* START *
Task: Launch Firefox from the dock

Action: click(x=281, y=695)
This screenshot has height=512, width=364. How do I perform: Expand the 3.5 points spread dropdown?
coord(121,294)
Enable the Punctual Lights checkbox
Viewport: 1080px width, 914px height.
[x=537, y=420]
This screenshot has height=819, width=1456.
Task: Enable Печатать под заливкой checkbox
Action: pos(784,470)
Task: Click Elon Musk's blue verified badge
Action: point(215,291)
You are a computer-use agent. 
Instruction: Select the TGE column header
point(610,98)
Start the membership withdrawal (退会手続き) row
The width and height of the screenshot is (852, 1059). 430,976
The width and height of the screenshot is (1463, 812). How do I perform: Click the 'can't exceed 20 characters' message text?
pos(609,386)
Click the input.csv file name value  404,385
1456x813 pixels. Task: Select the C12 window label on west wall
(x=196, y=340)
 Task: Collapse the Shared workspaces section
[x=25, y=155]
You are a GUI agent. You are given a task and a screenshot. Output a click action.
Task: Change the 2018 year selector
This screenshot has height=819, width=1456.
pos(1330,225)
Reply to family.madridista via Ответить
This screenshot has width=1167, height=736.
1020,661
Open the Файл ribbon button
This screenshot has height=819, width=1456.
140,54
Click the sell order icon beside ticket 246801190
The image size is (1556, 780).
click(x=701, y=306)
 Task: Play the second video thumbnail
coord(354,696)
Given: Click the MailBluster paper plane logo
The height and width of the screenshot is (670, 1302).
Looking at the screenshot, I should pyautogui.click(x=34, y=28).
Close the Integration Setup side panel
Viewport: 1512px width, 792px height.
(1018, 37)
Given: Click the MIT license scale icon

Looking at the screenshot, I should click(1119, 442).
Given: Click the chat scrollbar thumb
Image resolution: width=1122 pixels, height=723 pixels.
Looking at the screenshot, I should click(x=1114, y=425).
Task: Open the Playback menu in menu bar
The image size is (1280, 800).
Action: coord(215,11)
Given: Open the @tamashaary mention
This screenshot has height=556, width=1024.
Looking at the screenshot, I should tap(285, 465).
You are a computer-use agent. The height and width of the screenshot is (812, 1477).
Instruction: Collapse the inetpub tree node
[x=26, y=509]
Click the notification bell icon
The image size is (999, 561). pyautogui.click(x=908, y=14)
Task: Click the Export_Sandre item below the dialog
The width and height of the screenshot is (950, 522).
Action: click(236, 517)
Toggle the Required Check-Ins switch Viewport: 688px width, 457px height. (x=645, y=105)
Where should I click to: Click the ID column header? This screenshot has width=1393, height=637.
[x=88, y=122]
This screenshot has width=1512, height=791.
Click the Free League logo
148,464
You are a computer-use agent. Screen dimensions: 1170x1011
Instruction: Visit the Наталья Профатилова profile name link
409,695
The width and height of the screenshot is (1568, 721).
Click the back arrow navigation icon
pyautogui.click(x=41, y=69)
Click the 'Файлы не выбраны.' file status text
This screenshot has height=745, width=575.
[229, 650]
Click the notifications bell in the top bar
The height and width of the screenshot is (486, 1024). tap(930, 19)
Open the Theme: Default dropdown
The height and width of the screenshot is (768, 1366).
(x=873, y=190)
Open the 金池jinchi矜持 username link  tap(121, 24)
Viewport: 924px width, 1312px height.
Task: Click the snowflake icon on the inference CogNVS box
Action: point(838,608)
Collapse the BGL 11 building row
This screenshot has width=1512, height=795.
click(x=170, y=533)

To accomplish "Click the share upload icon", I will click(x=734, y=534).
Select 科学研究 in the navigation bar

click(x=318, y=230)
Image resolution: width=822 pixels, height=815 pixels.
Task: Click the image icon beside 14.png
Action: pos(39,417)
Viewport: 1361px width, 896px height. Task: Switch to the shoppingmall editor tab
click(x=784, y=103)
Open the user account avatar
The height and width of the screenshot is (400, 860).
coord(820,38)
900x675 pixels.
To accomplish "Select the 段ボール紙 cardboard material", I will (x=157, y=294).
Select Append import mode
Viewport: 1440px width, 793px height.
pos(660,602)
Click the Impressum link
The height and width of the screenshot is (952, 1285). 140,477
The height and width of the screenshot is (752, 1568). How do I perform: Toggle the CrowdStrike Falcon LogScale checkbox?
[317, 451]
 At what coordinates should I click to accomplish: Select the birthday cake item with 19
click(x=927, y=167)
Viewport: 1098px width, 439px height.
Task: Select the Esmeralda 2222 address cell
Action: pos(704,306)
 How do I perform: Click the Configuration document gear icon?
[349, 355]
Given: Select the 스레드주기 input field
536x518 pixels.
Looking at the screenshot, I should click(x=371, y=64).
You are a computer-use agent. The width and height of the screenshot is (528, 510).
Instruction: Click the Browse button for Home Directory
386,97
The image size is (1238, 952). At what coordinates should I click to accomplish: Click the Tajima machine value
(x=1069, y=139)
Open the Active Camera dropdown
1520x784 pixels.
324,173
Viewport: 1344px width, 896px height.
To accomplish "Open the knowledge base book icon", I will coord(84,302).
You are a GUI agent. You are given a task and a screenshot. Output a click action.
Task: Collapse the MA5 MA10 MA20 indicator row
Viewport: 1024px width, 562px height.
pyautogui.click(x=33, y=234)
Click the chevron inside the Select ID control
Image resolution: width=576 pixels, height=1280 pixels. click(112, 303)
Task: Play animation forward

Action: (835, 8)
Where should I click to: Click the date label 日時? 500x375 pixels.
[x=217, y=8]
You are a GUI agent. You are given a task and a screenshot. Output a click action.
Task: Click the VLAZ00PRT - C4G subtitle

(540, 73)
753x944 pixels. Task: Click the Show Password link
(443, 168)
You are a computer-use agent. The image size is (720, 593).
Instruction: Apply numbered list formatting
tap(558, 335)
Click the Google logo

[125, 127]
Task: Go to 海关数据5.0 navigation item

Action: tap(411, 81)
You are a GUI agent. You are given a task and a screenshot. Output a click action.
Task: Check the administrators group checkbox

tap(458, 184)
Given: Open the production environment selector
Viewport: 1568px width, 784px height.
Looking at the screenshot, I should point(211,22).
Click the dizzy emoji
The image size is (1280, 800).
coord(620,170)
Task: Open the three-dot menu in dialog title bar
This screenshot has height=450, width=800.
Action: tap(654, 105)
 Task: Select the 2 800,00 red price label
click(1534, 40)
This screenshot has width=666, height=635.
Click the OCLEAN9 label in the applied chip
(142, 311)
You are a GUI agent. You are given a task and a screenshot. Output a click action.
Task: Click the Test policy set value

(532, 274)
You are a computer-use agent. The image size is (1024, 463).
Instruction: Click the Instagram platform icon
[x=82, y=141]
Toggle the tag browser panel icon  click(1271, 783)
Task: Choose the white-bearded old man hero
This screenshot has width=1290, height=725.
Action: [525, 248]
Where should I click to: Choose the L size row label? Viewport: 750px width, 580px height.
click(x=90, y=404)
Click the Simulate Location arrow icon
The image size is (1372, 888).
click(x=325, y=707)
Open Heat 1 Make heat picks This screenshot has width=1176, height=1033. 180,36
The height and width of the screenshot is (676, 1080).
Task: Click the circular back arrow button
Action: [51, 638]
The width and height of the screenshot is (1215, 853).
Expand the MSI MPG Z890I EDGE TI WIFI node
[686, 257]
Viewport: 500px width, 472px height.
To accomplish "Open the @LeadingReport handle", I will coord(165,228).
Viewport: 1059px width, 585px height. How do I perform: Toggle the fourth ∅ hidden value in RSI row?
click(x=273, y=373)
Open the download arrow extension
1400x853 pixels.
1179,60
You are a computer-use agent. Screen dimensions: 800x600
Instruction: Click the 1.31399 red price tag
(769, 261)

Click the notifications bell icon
* END *
■ What you will do
Print, unchanged, the part of the listing that opens with the line containing "Open the Theme: Default dropdown" and closes with the line containing "click(x=170, y=533)", including both of those lines.

■ Solution to the problem
Open the Theme: Default dropdown
The height and width of the screenshot is (768, 1366).
(x=873, y=190)
Open the 金池jinchi矜持 username link  tap(121, 24)
Viewport: 924px width, 1312px height.
Task: Click the snowflake icon on the inference CogNVS box
Action: point(838,608)
Collapse the BGL 11 building row
This screenshot has width=1512, height=795.
click(x=170, y=533)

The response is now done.